Tough questions and painful answers; ethical reasoning in sport

What is the difference between circus acrobats and gymnasts when the skill is in focus? Both practices require specific bodily skills, extreme physical strength and flexibility. But in circus we do not question ethics. It is a performance, a spectacle where we never think of young children training hours daily, devoting their life to work in circus, and travelling around the globe for the glory of their family tradition. Do they have an option of open future, if all they know is circus? Do we know how many injuries happened behind the scene? No, we don’t question circus in this manner. But, why do we do so in sport? What is the rationale behind the sport that does not allow us to consider it solely aesthetically? These seem to be the questions we should consider more precisely when considering sport ethics.

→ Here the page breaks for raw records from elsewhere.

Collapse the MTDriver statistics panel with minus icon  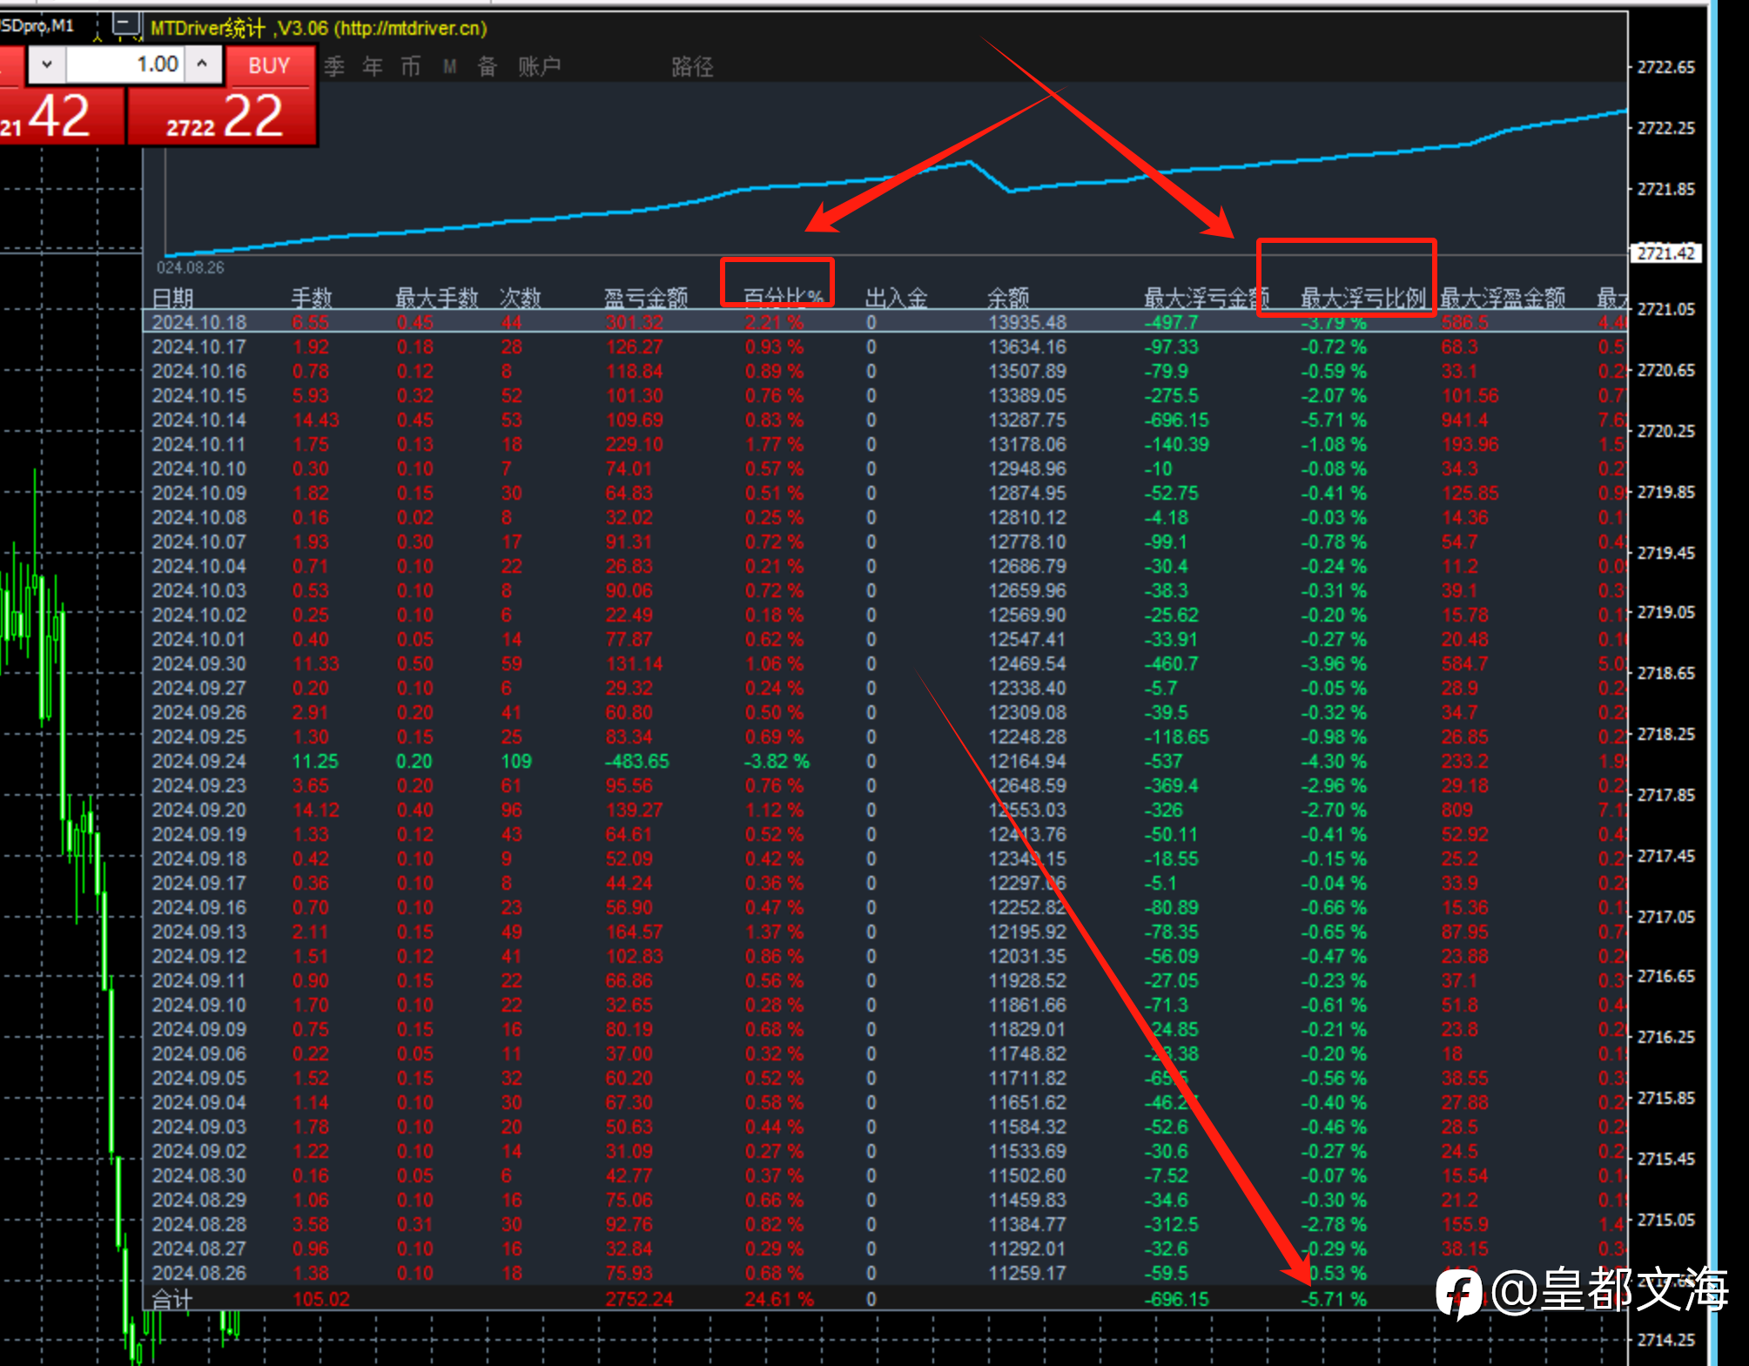(126, 22)
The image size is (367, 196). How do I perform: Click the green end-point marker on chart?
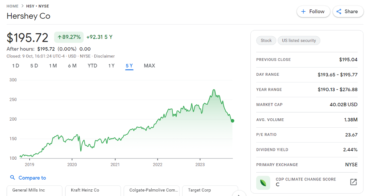(x=232, y=121)
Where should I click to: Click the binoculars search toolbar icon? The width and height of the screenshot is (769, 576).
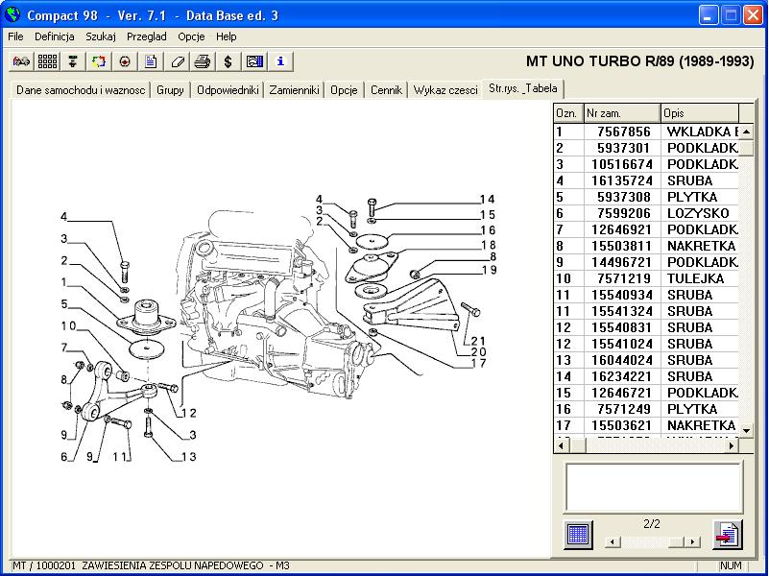21,61
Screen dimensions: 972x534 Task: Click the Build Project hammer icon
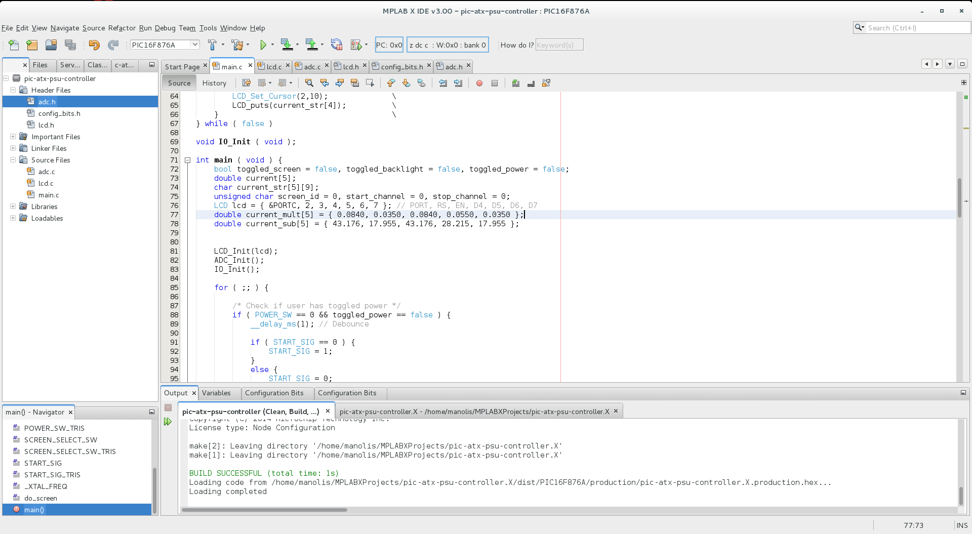coord(212,45)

The passions, the bestiality, the drives that are controlling the sport at its top are by definition out of command and domestication. We have witnessed many athletes talking about the flow, about collision with the activity itself where one merges with the whole, with no time and place for reflection. We are witnessing the record breaking time and again; we are witnessing what seems to be impossible to happen at the moment. Setting the limit is the key for Aristotelian ethics of proper measure, but going over the edge is the key for excess. It is over the edge where comfort turns to pleasure and pain, which only chosen heroic people are willing to bear. It is the passage from comfort to excessiveness where the mutation of ethics takes place. It turns towards the ethics of law, towards the ethics of maximum, which universalizes what Aristotle regards as an exception; anyone has capacity to realize impossible. How does this position our metaethical grounding?

Finally, not only in sport, isn't the same going on in society at large? Isn't the neoliberal 'credit' society exactly what ethics of maximum is demanding from us?  Facing the global socio-ecological crisis, do we have the courage to admit our wrongs and change not only the world outlook but our daily habits as well? Should we wait for the critical mass to appear and force us into change, or should we act upon it progressively? What can we learn from sport, to protect our failure as human beings?